Recently, Terra et al., proposed a modified diagnostic criterion for anti-laminin-332 MMP, on clinical, histopathological and immunological basis.  On histopathology, MMP shows subepidermal bullae with lymphohistiocytic and eosinophilic infiltrate. Deposition of IgG in an n-serrated pattern on DIF was reported to be characteristic of anti-laminin-332 MMP.  Our case also showed linear deposition of immune reactants at the BMZ. Because laminin-332 is present deep in the lamina lucida localized to anchoring filaments, circulating antibodies react with dermal side of salt split human skin. By IB using purified laminin-332, antibodies directed against the subunits of laminin-332 can be determined. Commonly, antibodies are found to react with the α3 and γ2 subunit.  Rarely, cases of antibodies directed solely against β3 subunit have also been reported. ,,, Because of the limited literature on this entity, no clear clinical differences are seen among the cases with reactivity with different subunits. Although previous cases of anti-β3-laminin-332 MMP had both cutaneous and mucosal involvement, our case showed only mucosal lesions. Three of the previous cases of anti-β3-laminin-332 MMP had an associated neoplasm ,, while there was no evidence of malignancy in our patient on screening. All of the previously reported cases showed subepidermal cleft on histopathological examination with linear immune deposits at BMZ on DIF, which is consistent with our findings. Although IIF was negative in our patient, previous cases showed binding of immune deposits to the dermal side of the salt split skin. The clinical and pathological features of the reported cases of anti-β3-laminin-332 MMP has been summarized in [Table - 1].

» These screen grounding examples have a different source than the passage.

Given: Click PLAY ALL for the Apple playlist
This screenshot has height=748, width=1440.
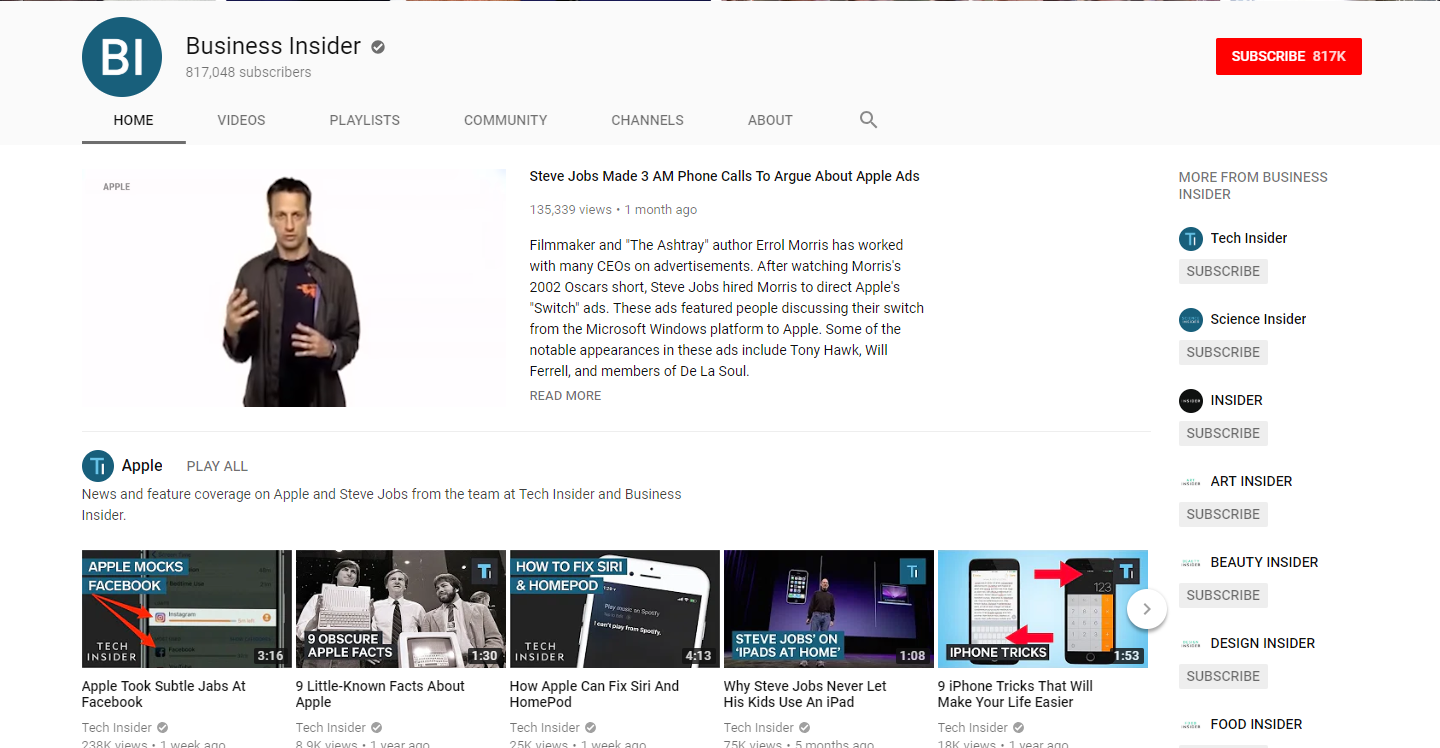Looking at the screenshot, I should tap(216, 466).
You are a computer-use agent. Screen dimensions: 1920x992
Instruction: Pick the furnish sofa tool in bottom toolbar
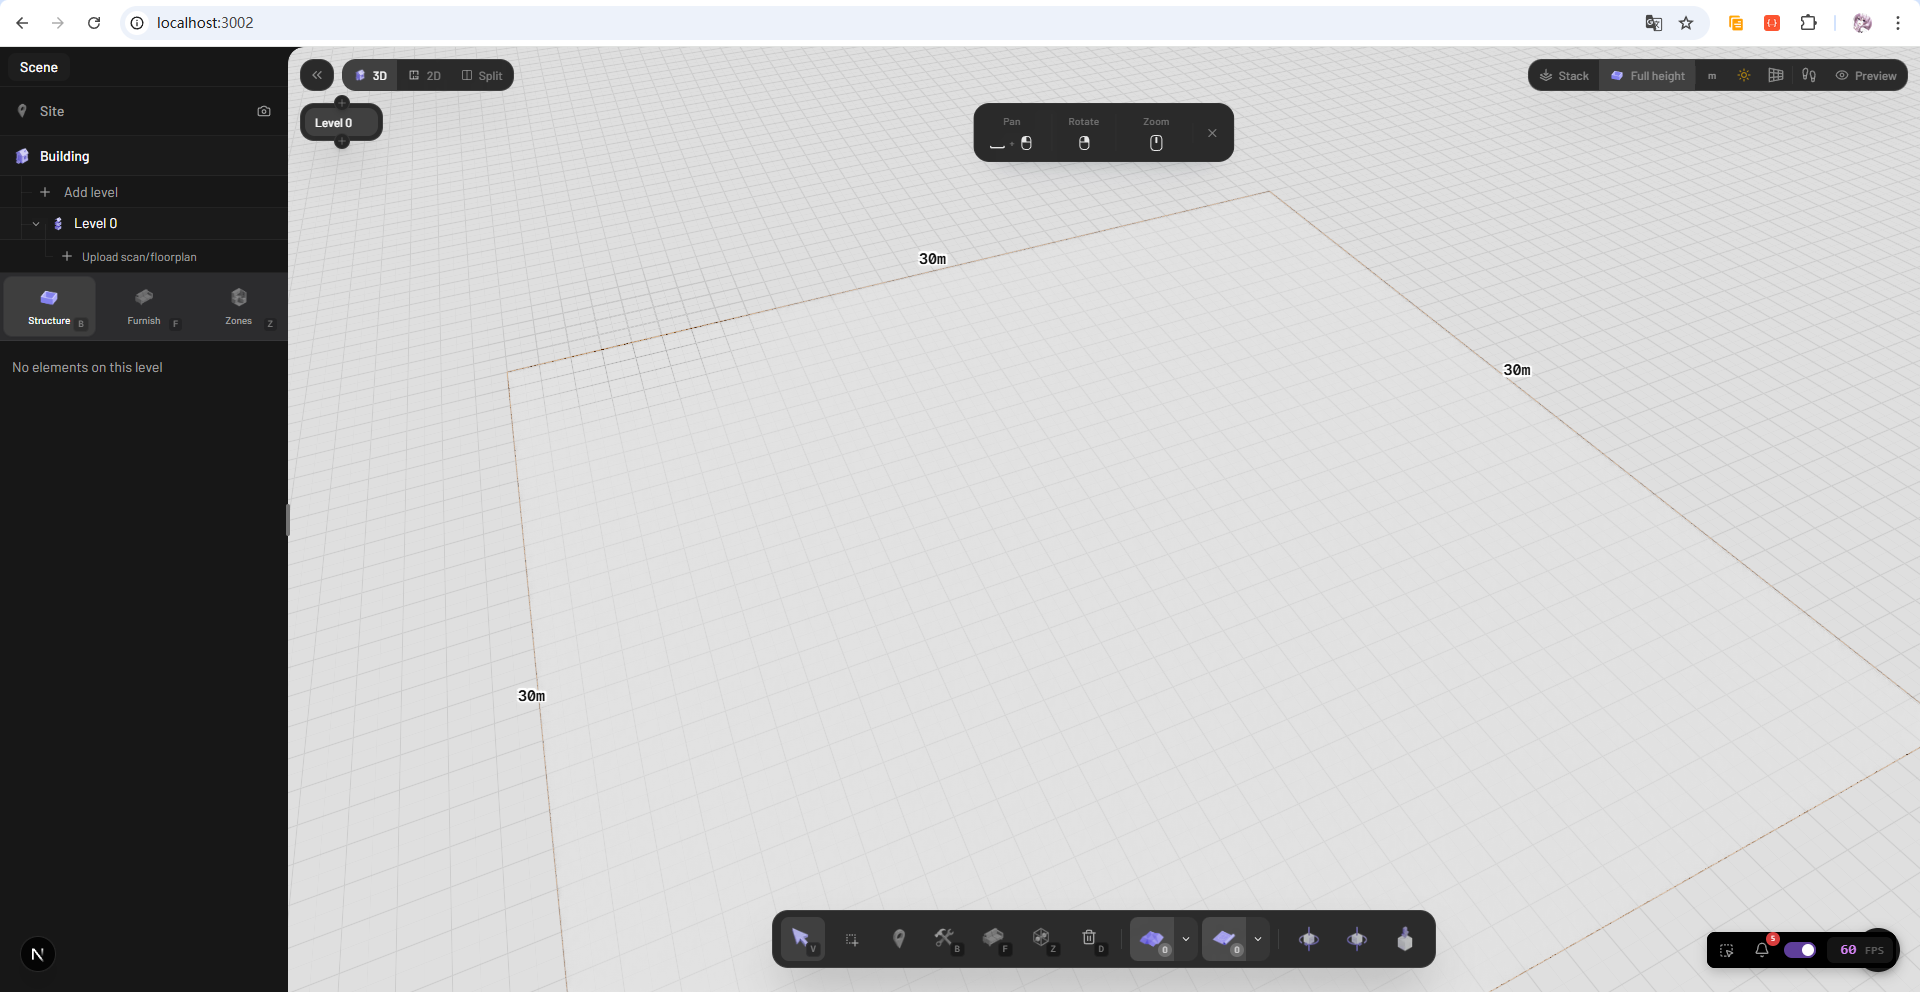click(993, 938)
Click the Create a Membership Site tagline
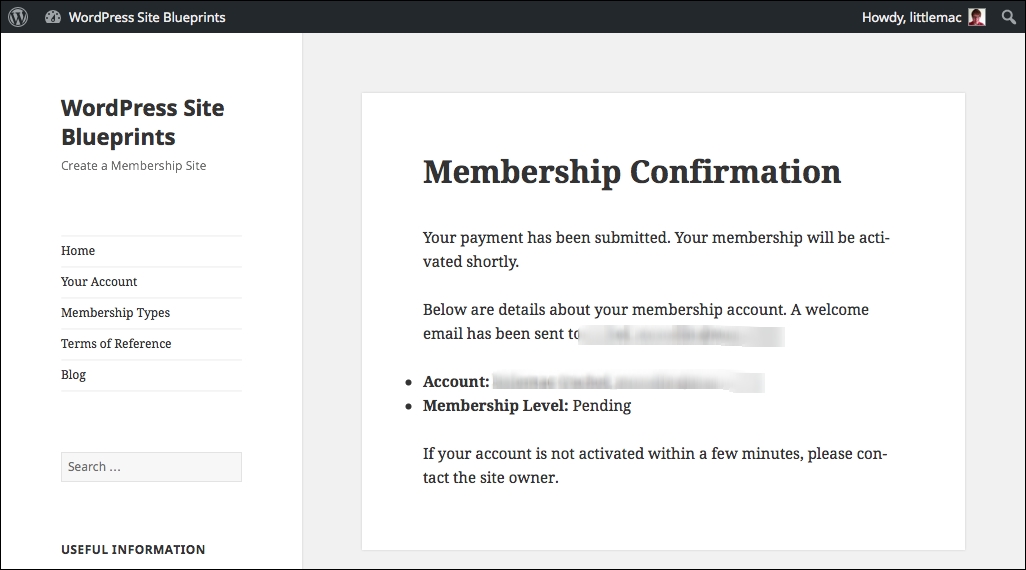 pyautogui.click(x=133, y=166)
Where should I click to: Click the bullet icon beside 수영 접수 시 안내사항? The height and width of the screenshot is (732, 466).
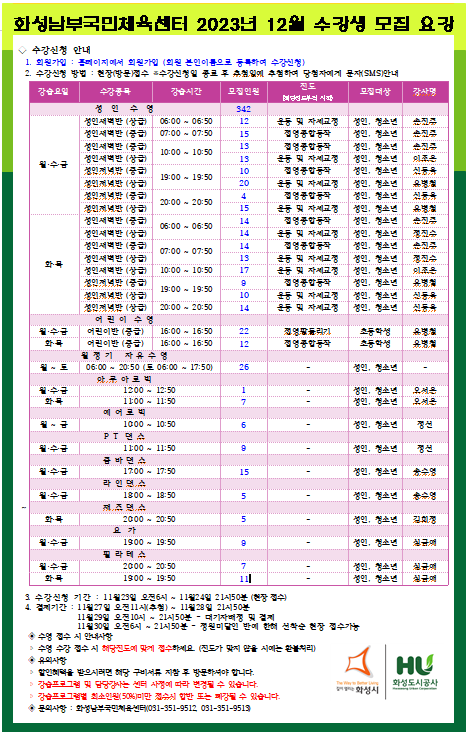[x=32, y=636]
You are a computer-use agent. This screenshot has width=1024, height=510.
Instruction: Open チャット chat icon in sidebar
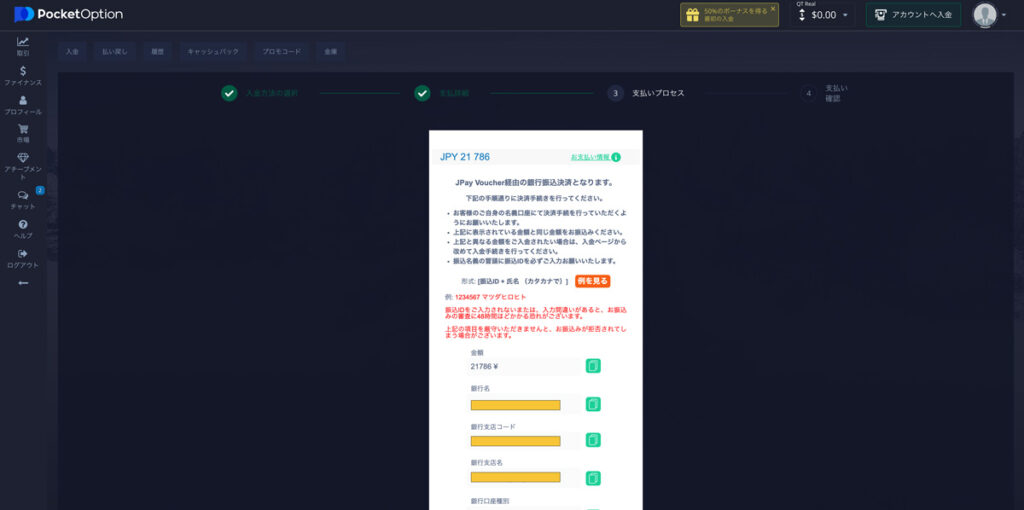pyautogui.click(x=22, y=195)
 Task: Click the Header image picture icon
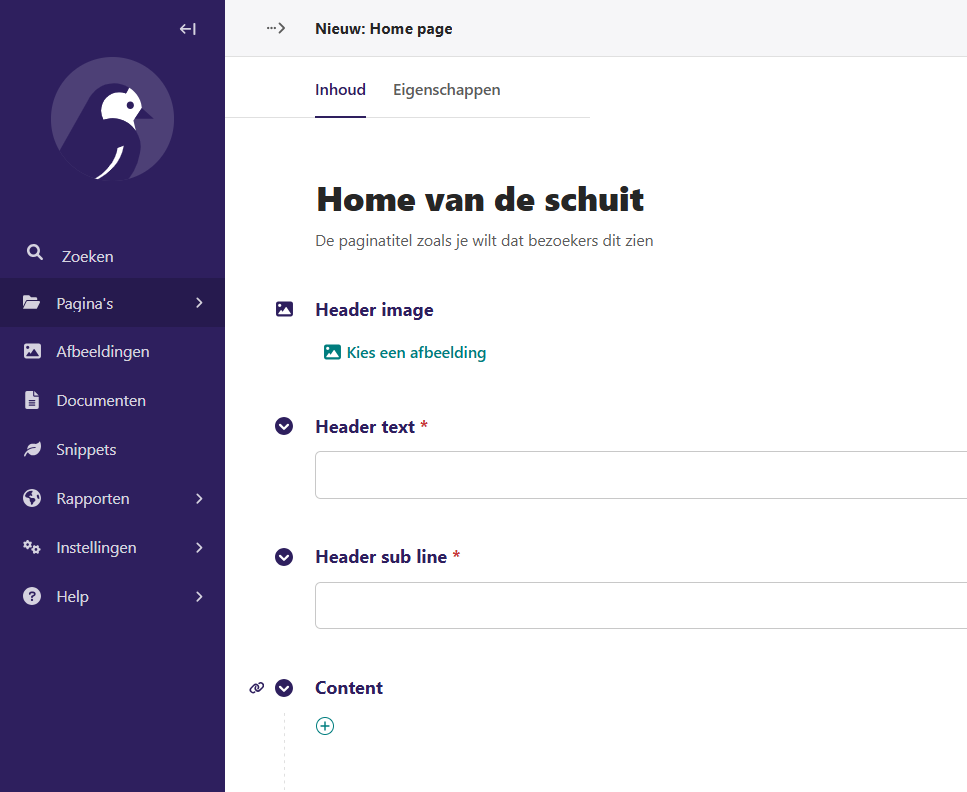284,309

The outcome of MMP is poor compared to other subepidermal bullous disorders. Various treatment modalities, including corticosteroids, azathioprine, cyclophosphamide, doxycycline and dapsone have been used to treat MMP. Rituximab has also been tried in a few cases.  Previous cases of anti-β3-laminin-332 MMP have been treated with oral corticosteroids, cyclosporine, cyclophosphamide, dapsone and nicotinamide with variable response [Table - 1]. Our patient had complete clinical improvement with corticosteroids and dapsone.
In conclusion, we describe the first Indian case of anti-laminin-332 MMP. Significant morbidity associated with limited response to treatment makes MMP a challenging disease for the treating physician. Multidisciplinary approach involving the dermatologist, ophthalmologist, oral health specialist and otolaryngologist is required in caring for such patients.